Segment Start: Records provided

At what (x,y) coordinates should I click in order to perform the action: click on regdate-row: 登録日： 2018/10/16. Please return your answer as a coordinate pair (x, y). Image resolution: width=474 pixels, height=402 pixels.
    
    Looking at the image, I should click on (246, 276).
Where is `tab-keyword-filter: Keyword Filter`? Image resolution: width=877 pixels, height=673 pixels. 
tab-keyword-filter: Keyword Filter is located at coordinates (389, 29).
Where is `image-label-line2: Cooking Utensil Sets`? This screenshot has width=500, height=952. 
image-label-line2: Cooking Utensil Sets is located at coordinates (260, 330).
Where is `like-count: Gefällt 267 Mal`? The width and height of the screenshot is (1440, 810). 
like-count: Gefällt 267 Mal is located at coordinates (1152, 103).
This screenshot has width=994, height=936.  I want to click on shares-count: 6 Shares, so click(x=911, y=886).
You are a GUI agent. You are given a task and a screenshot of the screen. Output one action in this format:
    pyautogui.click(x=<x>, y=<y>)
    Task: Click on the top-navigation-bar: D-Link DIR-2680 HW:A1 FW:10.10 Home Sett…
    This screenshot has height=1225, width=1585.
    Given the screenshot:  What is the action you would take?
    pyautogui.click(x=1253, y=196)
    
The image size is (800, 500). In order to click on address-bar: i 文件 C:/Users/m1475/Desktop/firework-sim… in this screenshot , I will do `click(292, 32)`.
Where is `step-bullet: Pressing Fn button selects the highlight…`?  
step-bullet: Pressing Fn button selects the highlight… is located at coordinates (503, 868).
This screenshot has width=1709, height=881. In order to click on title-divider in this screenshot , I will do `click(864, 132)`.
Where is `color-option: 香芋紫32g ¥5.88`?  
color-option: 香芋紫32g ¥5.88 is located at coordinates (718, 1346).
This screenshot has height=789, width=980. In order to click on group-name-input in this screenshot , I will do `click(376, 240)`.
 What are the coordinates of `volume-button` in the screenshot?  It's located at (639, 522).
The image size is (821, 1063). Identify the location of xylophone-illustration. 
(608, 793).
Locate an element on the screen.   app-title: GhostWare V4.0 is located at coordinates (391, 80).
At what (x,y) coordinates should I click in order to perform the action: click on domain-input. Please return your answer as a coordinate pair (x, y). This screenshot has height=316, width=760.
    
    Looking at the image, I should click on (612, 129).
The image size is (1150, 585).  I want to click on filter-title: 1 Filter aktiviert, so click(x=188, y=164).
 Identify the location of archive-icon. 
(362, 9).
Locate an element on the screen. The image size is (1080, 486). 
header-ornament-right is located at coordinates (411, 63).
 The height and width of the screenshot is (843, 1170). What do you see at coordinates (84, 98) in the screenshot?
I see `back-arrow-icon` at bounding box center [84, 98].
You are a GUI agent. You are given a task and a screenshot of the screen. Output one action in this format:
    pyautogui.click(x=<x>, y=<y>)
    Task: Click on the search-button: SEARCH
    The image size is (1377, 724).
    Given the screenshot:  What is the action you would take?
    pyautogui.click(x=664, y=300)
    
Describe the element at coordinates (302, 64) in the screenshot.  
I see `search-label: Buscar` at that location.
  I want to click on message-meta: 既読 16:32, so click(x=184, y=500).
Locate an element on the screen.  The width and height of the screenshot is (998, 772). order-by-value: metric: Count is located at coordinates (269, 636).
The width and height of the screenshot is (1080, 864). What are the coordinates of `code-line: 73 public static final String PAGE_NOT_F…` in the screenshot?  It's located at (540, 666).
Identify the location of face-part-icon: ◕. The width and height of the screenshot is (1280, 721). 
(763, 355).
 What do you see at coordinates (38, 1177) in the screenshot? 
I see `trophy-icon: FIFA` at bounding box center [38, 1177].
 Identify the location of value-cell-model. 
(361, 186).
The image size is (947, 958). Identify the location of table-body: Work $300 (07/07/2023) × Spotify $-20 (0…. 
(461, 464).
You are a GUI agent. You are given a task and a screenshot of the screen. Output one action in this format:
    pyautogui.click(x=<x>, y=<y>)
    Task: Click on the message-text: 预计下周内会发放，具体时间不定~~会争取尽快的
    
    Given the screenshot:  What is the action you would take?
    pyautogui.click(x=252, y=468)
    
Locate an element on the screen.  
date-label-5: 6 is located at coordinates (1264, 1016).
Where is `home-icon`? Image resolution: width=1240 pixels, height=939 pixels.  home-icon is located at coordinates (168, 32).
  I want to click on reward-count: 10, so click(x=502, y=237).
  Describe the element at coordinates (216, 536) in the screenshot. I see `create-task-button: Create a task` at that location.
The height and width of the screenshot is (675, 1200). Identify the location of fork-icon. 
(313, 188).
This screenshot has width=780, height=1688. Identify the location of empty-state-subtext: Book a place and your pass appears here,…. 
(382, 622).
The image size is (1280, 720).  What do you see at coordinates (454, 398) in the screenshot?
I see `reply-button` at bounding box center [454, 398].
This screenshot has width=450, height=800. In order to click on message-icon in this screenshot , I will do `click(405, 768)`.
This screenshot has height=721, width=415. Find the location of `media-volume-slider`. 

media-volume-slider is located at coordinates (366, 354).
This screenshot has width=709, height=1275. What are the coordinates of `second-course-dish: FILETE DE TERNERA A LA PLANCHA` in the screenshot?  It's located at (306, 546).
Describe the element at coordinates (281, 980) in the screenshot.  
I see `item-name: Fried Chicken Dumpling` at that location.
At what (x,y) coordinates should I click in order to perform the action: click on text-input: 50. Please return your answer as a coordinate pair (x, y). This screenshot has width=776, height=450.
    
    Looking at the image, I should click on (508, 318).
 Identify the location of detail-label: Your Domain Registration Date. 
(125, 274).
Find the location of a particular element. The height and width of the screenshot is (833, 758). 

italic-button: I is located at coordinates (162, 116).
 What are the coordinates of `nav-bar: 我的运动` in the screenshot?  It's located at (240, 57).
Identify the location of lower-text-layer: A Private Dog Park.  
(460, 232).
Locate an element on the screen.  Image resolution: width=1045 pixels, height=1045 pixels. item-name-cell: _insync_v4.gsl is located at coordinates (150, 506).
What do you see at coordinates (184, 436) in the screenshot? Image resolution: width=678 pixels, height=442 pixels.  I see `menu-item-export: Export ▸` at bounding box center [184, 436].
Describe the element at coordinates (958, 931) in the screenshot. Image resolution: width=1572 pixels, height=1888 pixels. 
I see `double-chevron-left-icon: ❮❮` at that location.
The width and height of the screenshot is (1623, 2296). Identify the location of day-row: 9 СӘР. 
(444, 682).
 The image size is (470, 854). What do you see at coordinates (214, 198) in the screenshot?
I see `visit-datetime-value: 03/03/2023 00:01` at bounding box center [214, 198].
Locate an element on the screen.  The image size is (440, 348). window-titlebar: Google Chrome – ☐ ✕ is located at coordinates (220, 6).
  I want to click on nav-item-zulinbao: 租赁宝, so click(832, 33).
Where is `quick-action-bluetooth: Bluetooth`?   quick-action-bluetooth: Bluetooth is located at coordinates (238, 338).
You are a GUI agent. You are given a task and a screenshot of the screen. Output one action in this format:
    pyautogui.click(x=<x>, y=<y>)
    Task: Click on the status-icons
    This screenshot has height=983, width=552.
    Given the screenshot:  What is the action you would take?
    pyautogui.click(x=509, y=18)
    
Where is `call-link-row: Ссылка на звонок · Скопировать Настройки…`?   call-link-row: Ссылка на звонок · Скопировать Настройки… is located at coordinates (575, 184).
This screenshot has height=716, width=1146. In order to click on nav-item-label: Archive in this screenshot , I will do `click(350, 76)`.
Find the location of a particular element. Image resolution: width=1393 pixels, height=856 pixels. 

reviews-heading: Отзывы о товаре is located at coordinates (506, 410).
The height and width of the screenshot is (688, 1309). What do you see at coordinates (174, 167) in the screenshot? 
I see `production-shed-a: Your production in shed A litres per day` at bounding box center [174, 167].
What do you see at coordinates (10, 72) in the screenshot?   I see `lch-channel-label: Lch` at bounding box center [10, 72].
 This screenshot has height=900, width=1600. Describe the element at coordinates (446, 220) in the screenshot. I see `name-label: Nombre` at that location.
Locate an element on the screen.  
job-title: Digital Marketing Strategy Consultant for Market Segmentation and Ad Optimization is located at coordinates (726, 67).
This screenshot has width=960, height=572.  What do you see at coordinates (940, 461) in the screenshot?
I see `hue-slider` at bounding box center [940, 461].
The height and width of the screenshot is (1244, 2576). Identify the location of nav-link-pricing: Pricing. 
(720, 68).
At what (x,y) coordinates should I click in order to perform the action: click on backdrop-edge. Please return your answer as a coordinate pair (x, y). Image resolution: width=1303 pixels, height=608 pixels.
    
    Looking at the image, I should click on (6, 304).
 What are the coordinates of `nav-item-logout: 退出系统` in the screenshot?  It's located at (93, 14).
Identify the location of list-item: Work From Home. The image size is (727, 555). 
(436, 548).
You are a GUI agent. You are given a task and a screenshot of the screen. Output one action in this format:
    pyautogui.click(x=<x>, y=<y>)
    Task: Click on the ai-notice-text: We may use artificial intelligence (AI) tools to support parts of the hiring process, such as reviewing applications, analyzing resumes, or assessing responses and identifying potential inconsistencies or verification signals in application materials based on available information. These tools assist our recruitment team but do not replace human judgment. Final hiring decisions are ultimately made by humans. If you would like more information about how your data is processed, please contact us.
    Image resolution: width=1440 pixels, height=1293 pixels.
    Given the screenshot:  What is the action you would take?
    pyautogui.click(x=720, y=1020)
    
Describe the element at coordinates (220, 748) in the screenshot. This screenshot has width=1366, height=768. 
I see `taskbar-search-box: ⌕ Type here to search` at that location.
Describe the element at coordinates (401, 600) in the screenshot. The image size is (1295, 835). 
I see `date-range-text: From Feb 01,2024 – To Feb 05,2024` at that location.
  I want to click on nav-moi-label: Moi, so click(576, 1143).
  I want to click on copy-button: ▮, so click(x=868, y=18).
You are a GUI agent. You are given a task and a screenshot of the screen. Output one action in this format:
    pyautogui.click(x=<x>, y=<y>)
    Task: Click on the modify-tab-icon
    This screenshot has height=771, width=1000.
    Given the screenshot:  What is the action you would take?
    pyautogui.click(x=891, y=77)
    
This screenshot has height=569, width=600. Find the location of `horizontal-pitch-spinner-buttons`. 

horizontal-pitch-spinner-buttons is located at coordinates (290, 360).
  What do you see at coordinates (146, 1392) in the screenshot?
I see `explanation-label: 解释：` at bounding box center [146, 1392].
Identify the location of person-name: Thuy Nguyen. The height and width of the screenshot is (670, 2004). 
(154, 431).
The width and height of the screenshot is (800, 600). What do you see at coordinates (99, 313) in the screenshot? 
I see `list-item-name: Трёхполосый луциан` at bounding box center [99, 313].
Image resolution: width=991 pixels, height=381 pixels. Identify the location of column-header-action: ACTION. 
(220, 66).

Segment End: Records provided

Directive:
Copy out word for word the rows from the line containing "coordinates (238, 338)." through the line containing "center [174, 167].", including both of those lines.

Exercise answer:
Where is `quick-action-bluetooth: Bluetooth`?   quick-action-bluetooth: Bluetooth is located at coordinates (238, 338).
You are a GUI agent. You are given a task and a screenshot of the screen. Output one action in this format:
    pyautogui.click(x=<x>, y=<y>)
    Task: Click on the status-icons
    This screenshot has height=983, width=552.
    Given the screenshot:  What is the action you would take?
    pyautogui.click(x=509, y=18)
    
Where is `call-link-row: Ссылка на звонок · Скопировать Настройки…`?   call-link-row: Ссылка на звонок · Скопировать Настройки… is located at coordinates (575, 184).
This screenshot has height=716, width=1146. In order to click on nav-item-label: Archive in this screenshot , I will do `click(350, 76)`.
Find the location of a particular element. Image resolution: width=1393 pixels, height=856 pixels. 

reviews-heading: Отзывы о товаре is located at coordinates (506, 410).
The height and width of the screenshot is (688, 1309). What do you see at coordinates (174, 167) in the screenshot? 
I see `production-shed-a: Your production in shed A litres per day` at bounding box center [174, 167].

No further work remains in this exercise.